Wiedersehen: Visionärer Fassbinder

Wie viele Welten gibt es? Arte beginnt mit dem Zweiteiler „Welt am Draht“ eine Filmreihe zum 30. Todestag des Regisseurs.

Identitätseinheit 001, genannt Einstein (Gottfried John), läuft aus dem Ruder. Er will sich nicht mehr damit zufriedengeben, in der von Menschen geschaffenen virtuellen Welt zu leben. Er sehnt sich nach einer „echten“ Existenz, aber auch für die ganz und gar realen Menschen verschwimmen die Grenzen. Den neuen Projektleiter Fred Stiller (Klaus Löwitsch) treibt ein seltsames Phänomen um: Sicherheitschef Günther Lause (Ivan Desny), mit dem er eben noch auf einer Party plauderte, ist plötzlich verschwunden – und niemand will ihn je gekannt haben. Und als sich Stiller zu einem Besuch in die virtuelle Welt seines Computerprogramms Simulacron 1 transferieren lässt, läuft ihm dort Lause über den Weg.

Angesichts der Entwicklung der Computertechnologie, von „Second Life“ und anderer Erscheinungsformen künstlicher Welten in virtuellen Spielen war das visionäres Fernsehen, was da im Jahr 1973 in einem WDR-Zweiteiler über die Bildschirme flimmerte: „Welt am Draht“ von Rainer Werner Fassbinder, basierend auf dem Roman „Simulacron-3“ des amerikanischen Science-Fiction-Autors Daniel F. Galouye, der 1999 von Josef Rusnak in „The 13th Floor“ hollywoodtauglich ein zweites Mal verfilmt wurde. Bei Fassbinder führte Michael Ballhaus die Kamera durch eine zeitlos anmutende Kulisse voller Spiegel und Glasflächen, die das 200 Minuten lange philosophische Spiel reflektierte: Wie viele Welten gibt es? Was ist „echter“, die scheinbar reale Welt oder die reale Schein-Welt?

Dass sich Menschen darin heillos verheddern können, ist heute erwiesen. Nebenbei bietet „Welt am Draht“ ein amüsantes Wiedersehen mit einer ganzen Reihe von (Fassbinder)-Stars, etwa mit Barbara Valentin, Karl-Heinz Vosgerau, Ingrid Caven, Günter Lamprecht, Kurt Raab und Margit Carstensen – ein tolles Stück deutscher Film- und Fernsehgeschichte.

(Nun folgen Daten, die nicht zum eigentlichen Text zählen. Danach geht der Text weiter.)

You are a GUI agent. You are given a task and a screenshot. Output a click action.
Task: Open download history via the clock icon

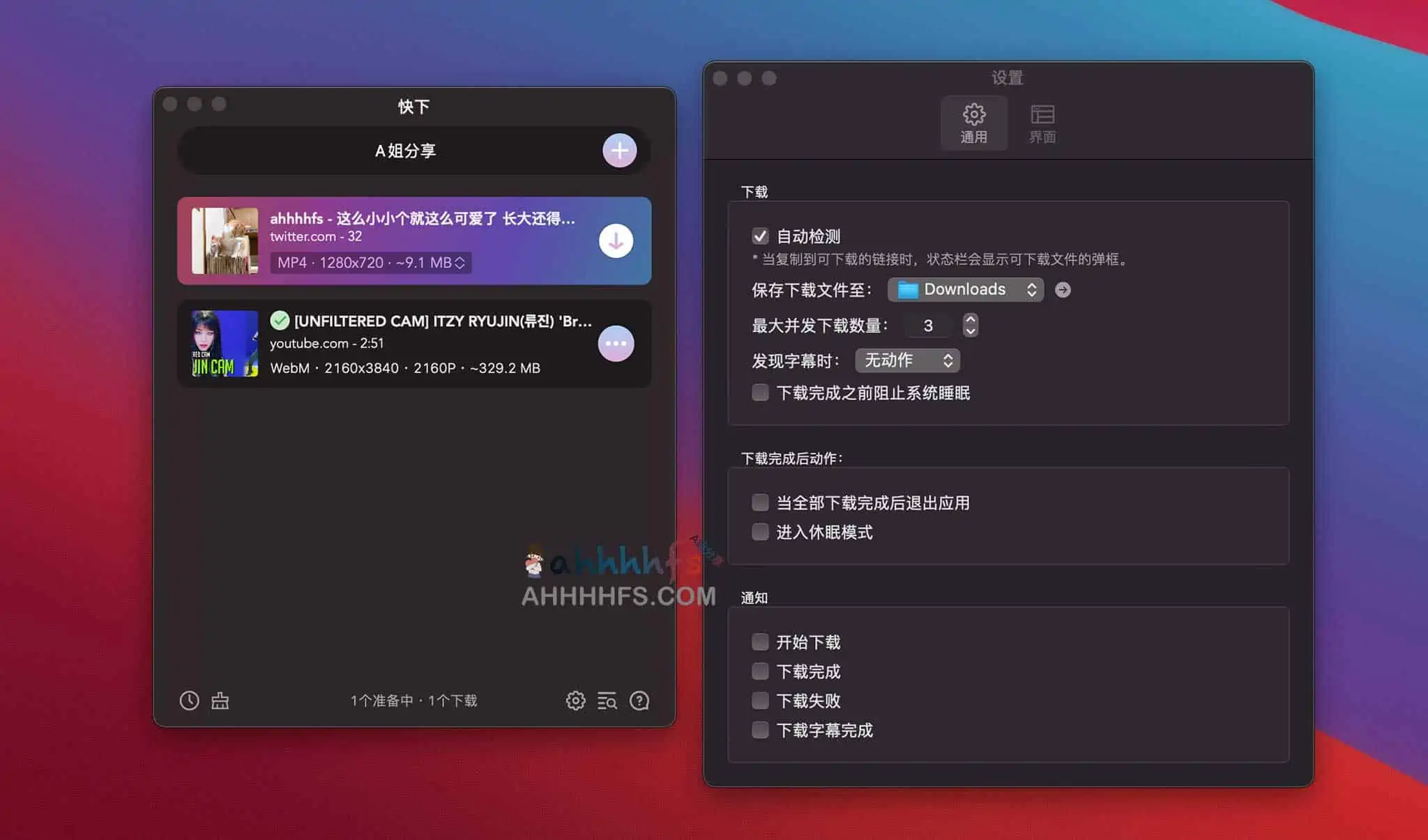[x=189, y=701]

Die restaurierte Fassung des Zweiteilers, die bei der Berlinale 2010 erstmals gezeigt wurde und auch auf DVD und Blu-ray erschienen ist, eröffnet als Fernsehpremiere die 13-teilige Arte-Reihe zum Todestag des am 10. Juni 1982 bereits im Alter von 37 Jahren verstorbenen Regisseurs. Sie umfasst auch selten ausgestrahlte frühe Werke wie Fassbinders erste Kurzfilme „Das kleine Chaos“ (11. Juni, 23 Uhr 40) und „Der Stadtstreicher“ (25. Juni, 23 Uhr 55) sowie die Spielfilme „Händler der vier Jahreszeiten“ (11. Juni, 20 Uhr 15) und „Liebe ist kälter als der Tod“ (25. Juni, 22 Uhr 30). Und nachdem 3sat kürzlich mit „Die Sehnsucht der Veronika Voss“ und „Lola“ Teil zwei und drei von Fassbinders BRD-Trilogie ausgestrahlt hatte, liefert Arte mit „Die Ehe der Maria Braun“ (18. Juni, 20 Uhr 15) nun Teil eins nach.